> _PROBLEM TO SOLVE_
Return all of the material that follows, keeping each line exactly as it is.
☆ ☆ ☆
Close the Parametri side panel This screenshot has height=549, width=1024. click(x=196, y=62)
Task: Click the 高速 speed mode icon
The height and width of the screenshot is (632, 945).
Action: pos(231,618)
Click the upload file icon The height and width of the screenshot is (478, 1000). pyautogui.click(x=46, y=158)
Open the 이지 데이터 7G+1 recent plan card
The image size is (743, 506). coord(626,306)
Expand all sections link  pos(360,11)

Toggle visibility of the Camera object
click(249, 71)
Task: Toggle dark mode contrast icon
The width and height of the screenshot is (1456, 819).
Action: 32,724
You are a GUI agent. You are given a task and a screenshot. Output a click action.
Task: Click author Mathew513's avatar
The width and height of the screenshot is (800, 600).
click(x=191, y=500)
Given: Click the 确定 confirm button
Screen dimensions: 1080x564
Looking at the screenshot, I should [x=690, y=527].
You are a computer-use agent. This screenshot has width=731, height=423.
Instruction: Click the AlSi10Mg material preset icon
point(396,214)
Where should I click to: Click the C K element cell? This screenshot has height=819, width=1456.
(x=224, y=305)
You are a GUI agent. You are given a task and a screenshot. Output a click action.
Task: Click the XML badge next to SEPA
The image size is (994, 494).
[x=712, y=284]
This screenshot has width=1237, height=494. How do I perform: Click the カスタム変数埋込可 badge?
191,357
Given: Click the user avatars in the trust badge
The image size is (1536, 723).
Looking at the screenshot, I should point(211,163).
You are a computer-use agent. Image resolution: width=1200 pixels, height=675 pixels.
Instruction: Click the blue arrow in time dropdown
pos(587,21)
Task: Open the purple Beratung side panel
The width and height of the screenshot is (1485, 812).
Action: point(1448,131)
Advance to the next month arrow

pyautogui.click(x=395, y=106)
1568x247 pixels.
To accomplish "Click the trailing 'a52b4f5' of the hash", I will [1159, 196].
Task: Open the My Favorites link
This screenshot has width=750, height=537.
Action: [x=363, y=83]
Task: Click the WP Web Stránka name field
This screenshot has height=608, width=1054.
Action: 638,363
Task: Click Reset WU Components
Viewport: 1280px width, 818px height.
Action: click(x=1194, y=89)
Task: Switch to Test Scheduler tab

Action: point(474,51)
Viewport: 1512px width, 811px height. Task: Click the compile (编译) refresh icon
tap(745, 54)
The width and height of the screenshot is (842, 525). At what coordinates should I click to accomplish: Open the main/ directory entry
☆ ☆ ☆
> _RESULT BELOW_
Close the Parametri side panel This screenshot has height=549, width=1024. click(x=196, y=62)
Task: Click the 高速 speed mode icon
The height and width of the screenshot is (632, 945).
Action: pos(231,618)
Click the upload file icon The height and width of the screenshot is (478, 1000). pyautogui.click(x=46, y=158)
Open the 이지 데이터 7G+1 recent plan card
The image size is (743, 506). coord(626,306)
Expand all sections link  pos(360,11)

Toggle visibility of the Camera object
click(249, 71)
Task: Toggle dark mode contrast icon
The width and height of the screenshot is (1456, 819).
Action: 32,724
You are a GUI agent. You are given a task and a screenshot. Output a click action.
Task: Click author Mathew513's avatar
The width and height of the screenshot is (800, 600).
click(x=191, y=500)
Given: Click the 确定 confirm button
Screen dimensions: 1080x564
Looking at the screenshot, I should [x=690, y=527].
You are a computer-use agent. This screenshot has width=731, height=423.
Instruction: Click the AlSi10Mg material preset icon
point(396,214)
Where should I click to: Click the C K element cell? This screenshot has height=819, width=1456.
(x=224, y=305)
You are a GUI agent. You are given a task and a screenshot. Output a click action.
Task: Click the XML badge next to SEPA
The image size is (994, 494).
[x=712, y=284]
This screenshot has width=1237, height=494. How do I perform: Click the カスタム変数埋込可 badge?
191,357
Given: Click the user avatars in the trust badge
The image size is (1536, 723).
Looking at the screenshot, I should point(211,163).
You are a computer-use agent. Image resolution: width=1200 pixels, height=675 pixels.
Instruction: Click the blue arrow in time dropdown
pos(587,21)
Task: Open the purple Beratung side panel
The width and height of the screenshot is (1485, 812).
Action: point(1448,131)
Advance to the next month arrow

pyautogui.click(x=395, y=106)
1568x247 pixels.
To accomplish "Click the trailing 'a52b4f5' of the hash", I will [1159, 196].
Task: Open the My Favorites link
This screenshot has width=750, height=537.
Action: [x=363, y=83]
Task: Click the WP Web Stránka name field
This screenshot has height=608, width=1054.
Action: 638,363
Task: Click Reset WU Components
Viewport: 1280px width, 818px height.
Action: click(x=1194, y=89)
Task: Switch to Test Scheduler tab

Action: point(474,51)
Viewport: 1512px width, 811px height. Task: Click the compile (编译) refresh icon
tap(745, 54)
The width and height of the screenshot is (842, 525). At what coordinates should I click to accomplish: Open the main/ directory entry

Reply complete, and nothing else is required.